Cecotropes are dark brown with a soft, squishy texture. They’re also coated with mucus, giving them a slight sheen. Unlike normal droppings, they smell more pungent.

Is It Ok for Hamsters To Eat Their Poop?

It’s normal for hamsters to eat their waste because cecotropes are nutritious and contain good bacteria.

While hamsters aren’t lagomorphs (like hares and rabbits), they have an esophagus that leads to the stomach. The body absorbs the essential nutrients when food enters the small intestine.

The food then moves through to the colon, where minimal absorption happens. Large fiber particles pass through the colon and are excreted by hamsters as dry droppings.

In the meantime, the food that contains the most nutrients moves back through the cecum (a sac-like structure between the colon and small intestine) through muscle contractions.

The food remains there while bacteria break it down into absorbable nutrients.

Later on, usually during the night, the food moves into the colon, eventually exiting the body. The hamster will eat the cecotropes and absorb the nutrients it didn’t the first time.

why is my hamster eating its own poop?

Why Is My Hamster Eating Its Own Poop?

Now you know it’s normal for hamsters to eat their poop, let’s explore why it happens:

Digesting Nutrients

The main reason hamsters eat their poop is to get the vitamins and minerals they need from them. Hamsters usually eat tough and fibrous foods, such as:

  • Pellets (or lab blocks).

# EXERCISE DATA
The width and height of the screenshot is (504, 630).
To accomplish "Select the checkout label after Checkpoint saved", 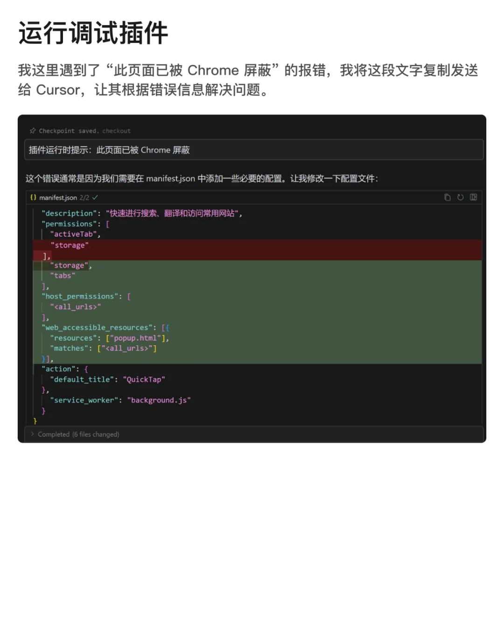I will pos(116,131).
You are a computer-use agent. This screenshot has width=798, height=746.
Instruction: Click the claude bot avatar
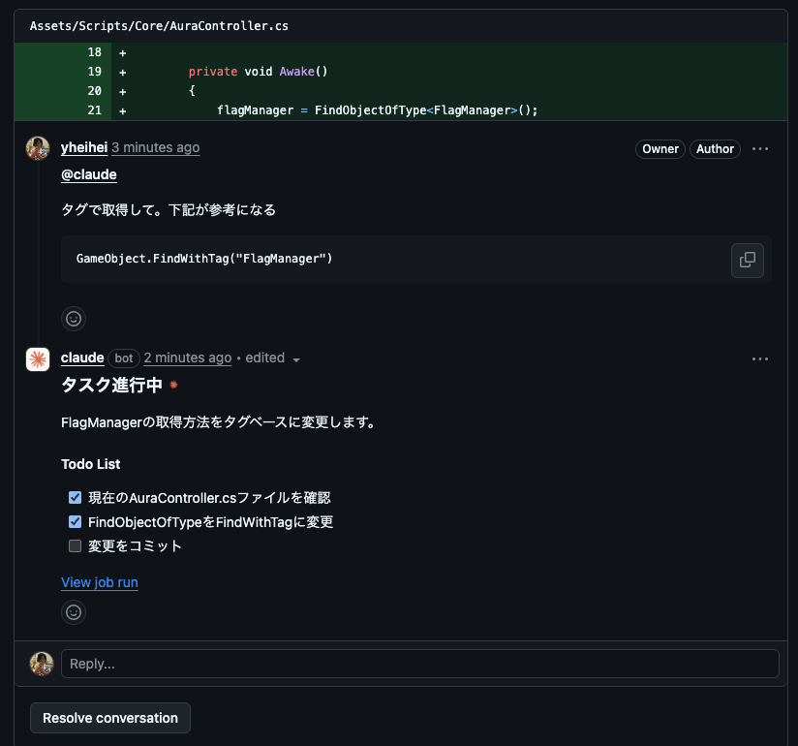click(38, 358)
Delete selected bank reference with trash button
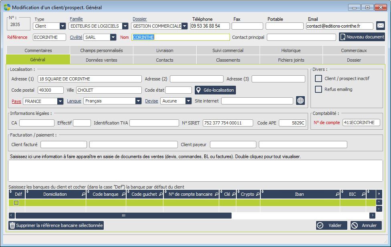 click(x=56, y=225)
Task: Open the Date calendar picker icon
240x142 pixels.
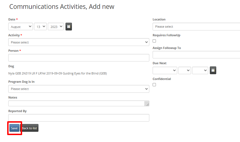Action: click(69, 27)
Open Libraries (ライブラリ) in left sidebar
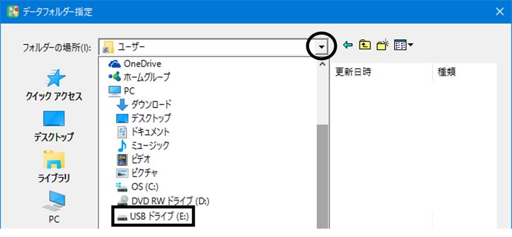512x237 pixels. [x=54, y=167]
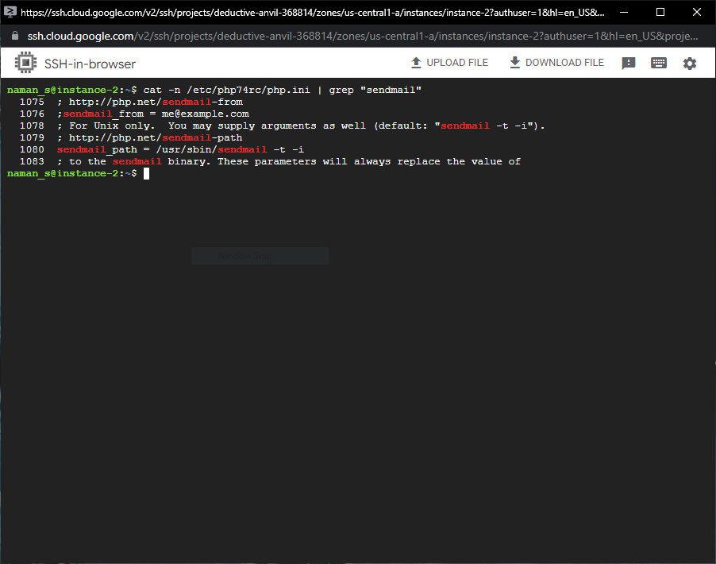This screenshot has width=716, height=564.
Task: Open the keyboard shortcuts icon
Action: click(x=659, y=63)
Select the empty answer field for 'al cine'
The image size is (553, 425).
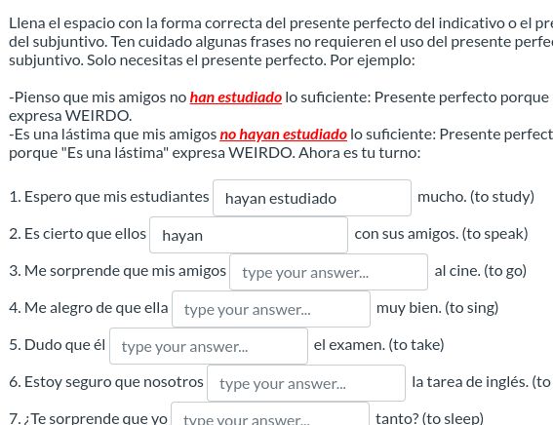(x=329, y=272)
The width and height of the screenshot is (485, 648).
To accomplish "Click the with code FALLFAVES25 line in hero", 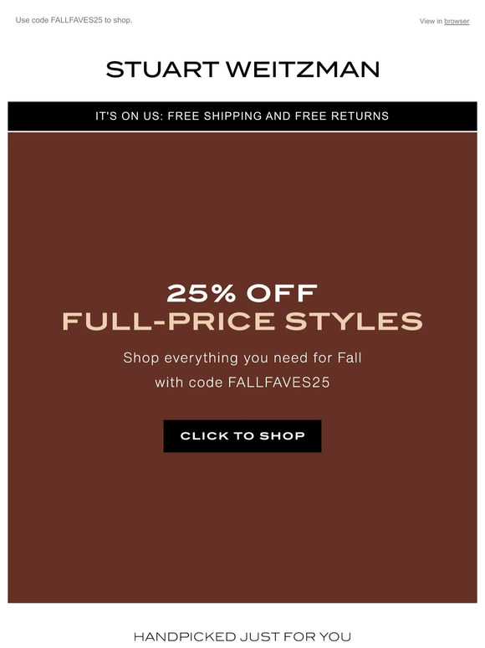I will (243, 383).
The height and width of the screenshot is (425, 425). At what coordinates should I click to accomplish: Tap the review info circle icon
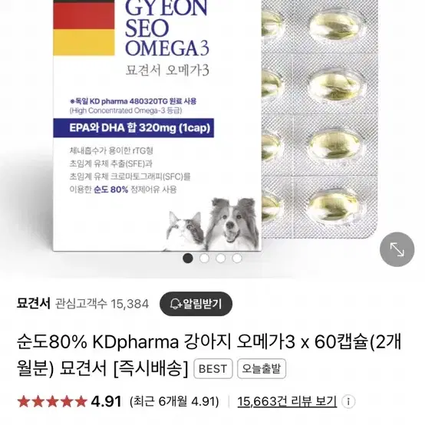coord(348,401)
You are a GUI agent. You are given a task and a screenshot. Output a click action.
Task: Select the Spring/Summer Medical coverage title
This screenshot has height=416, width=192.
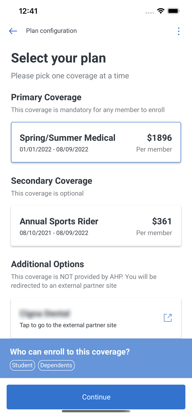pos(67,138)
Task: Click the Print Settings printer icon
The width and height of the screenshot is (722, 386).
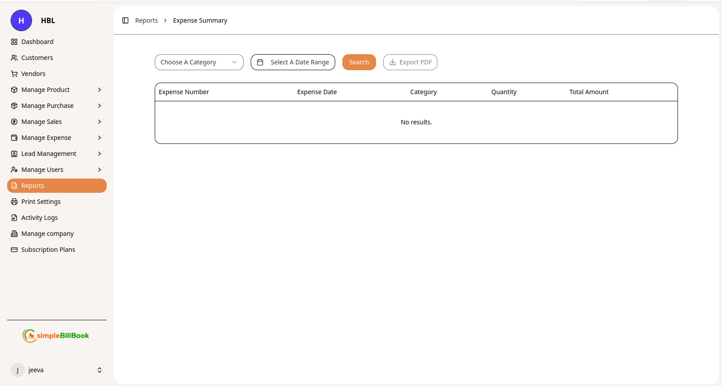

# TASK SET
a) Give again the stretch of the hamster text from "Is It Ok for" through "through muscle contractions.".
b) Give what follows in the text on hamsters eating their own poop, picking up after its last line.

# RESULTS OF THE EXERCISE
a)
Is It Ok for Hamsters To Eat Their Poop?

It’s normal for hamsters to eat their waste because cecotropes are nutritious and contain good bacteria.

While hamsters aren’t lagomorphs (like hares and rabbits), they have an esophagus that leads to the stomach. The body absorbs the essential nutrients when food enters the small intestine.

The food then moves through to the colon, where minimal absorption happens. Large fiber particles pass through the colon and are excreted by hamsters as dry droppings.

In the meantime, the food that contains the most nutrients moves back through the cecum (a sac-like structure between the colon and small intestine) through muscle contractions.

b)
  • Seeds.
  • Nuts.
  • Fruits.
  • Vegetables.
  • Grasses.
  • Grains.

These foods contain lots of fiber, which is hard for hamsters to digest. Many hamsters defecate the fiber before the gut can fully digest it.

By eating cecotropes, the hamster gets the opportunity to digest the food and absorb the nutrients it wasn’t able to the first time around.

Nutritional Deficiencies

Hamsters also eat their poop due to nutritional deficiencies. This is closely linked to redigesting nutrients but also signifies that hamsters aren’t getting what they need from their diets.  

Hamsters are mistaken as herbivores (they’re omnivores as they eat insects and small mammals), so it surprises some owners to know that hamsters need lots of protein.

Hamsters living solely on a diet of pellets or seeds don’t get vital nutrients and must eat their poop to salvage more and get what they need.

Pay attention to a hamster’s diet, which should be balanced and varied with fruits and protein. Dried insects, like crickets and mealworms, increase a hamster’s protein intake.

To Avoid Predators

Hamsters are prey animals with many predators in the wild. Predators find them based on their smell, so hamsters eat smelly cecotropes to hide their scent and protect themselves from capture.

Captive hamsters do the same thing because they don’t realize they’re (usually) safe from predators.

Why Is My Hamster Not Eating Cecotropes?

Hamsters should eat their cecotropes because they contain nutrients. Cecotropes introduce healthy microorganisms into the cecum and balance the gut’s natural flora.

In most cases, hamsters eat their cecotropes so quickly at night that you rarely see them do it.

If you find cecotropes in a hamster’s cage, it may have stopped eating them. This is a cause for concern as healthy hamsters routinely consume their cecotropes. This can be due to the following:

  • Obesity. Overweight hamsters struggle to reach their cecotropes as they eliminate them.
  • Stress. If hamsters feel threatened, they prioritize hiding over eating their cecotropes.
  • Injuries or arthritis. These are causes of restricted movement, making consumption difficult.
  • Dental issues. Tooth pain or mouth conditions can make hamsters reluctant to eat their poop.

These issues must be quickly identified and resolved to prevent health problems.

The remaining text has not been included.